Count the lines in the rows below that contain the string "Task". Reply with the number alone.

### Supplied entries
= = = = = = =

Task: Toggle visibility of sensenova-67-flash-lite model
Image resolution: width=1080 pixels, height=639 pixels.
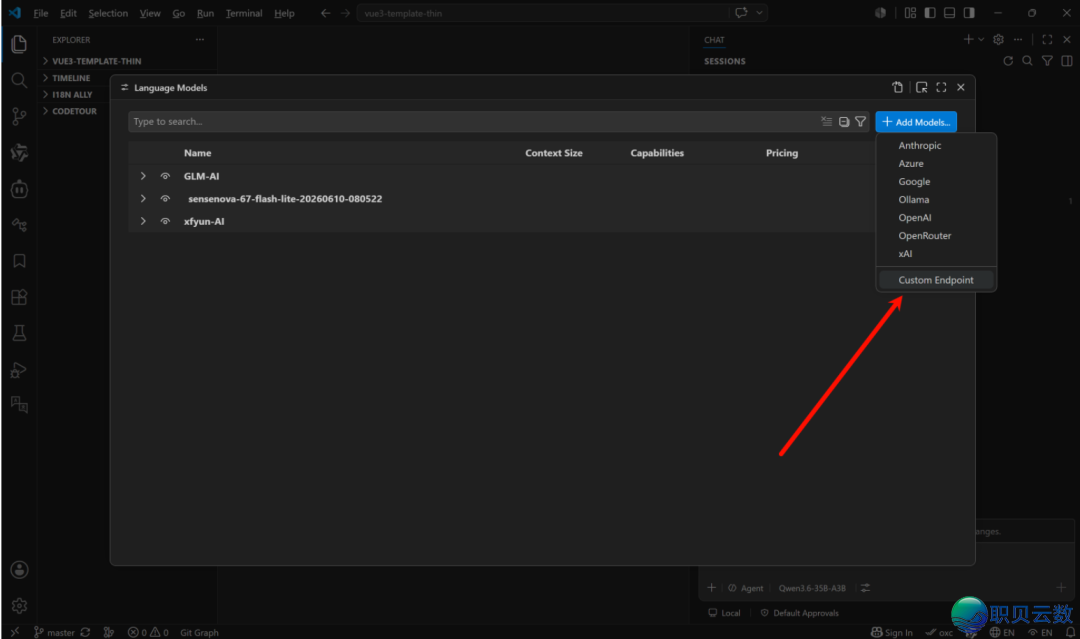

= = = = = = =

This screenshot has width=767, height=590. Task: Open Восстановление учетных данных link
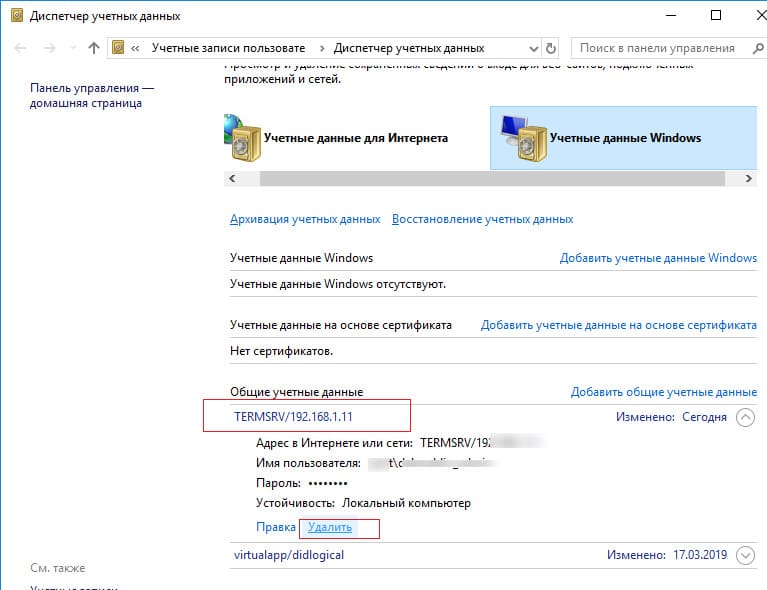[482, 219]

= = = = = = =

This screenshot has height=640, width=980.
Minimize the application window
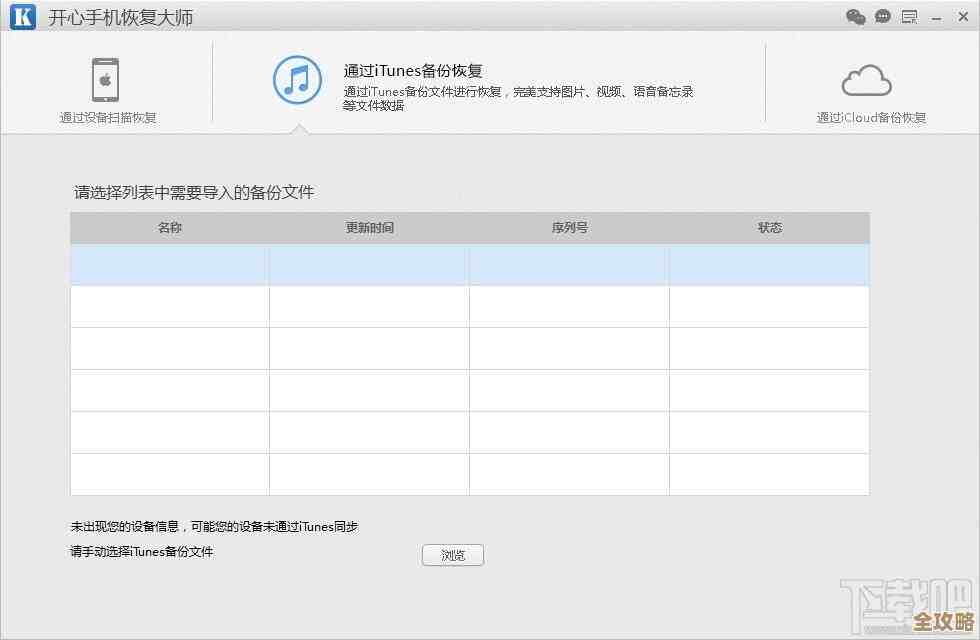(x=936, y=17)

= = = = = = =

### Solution below
2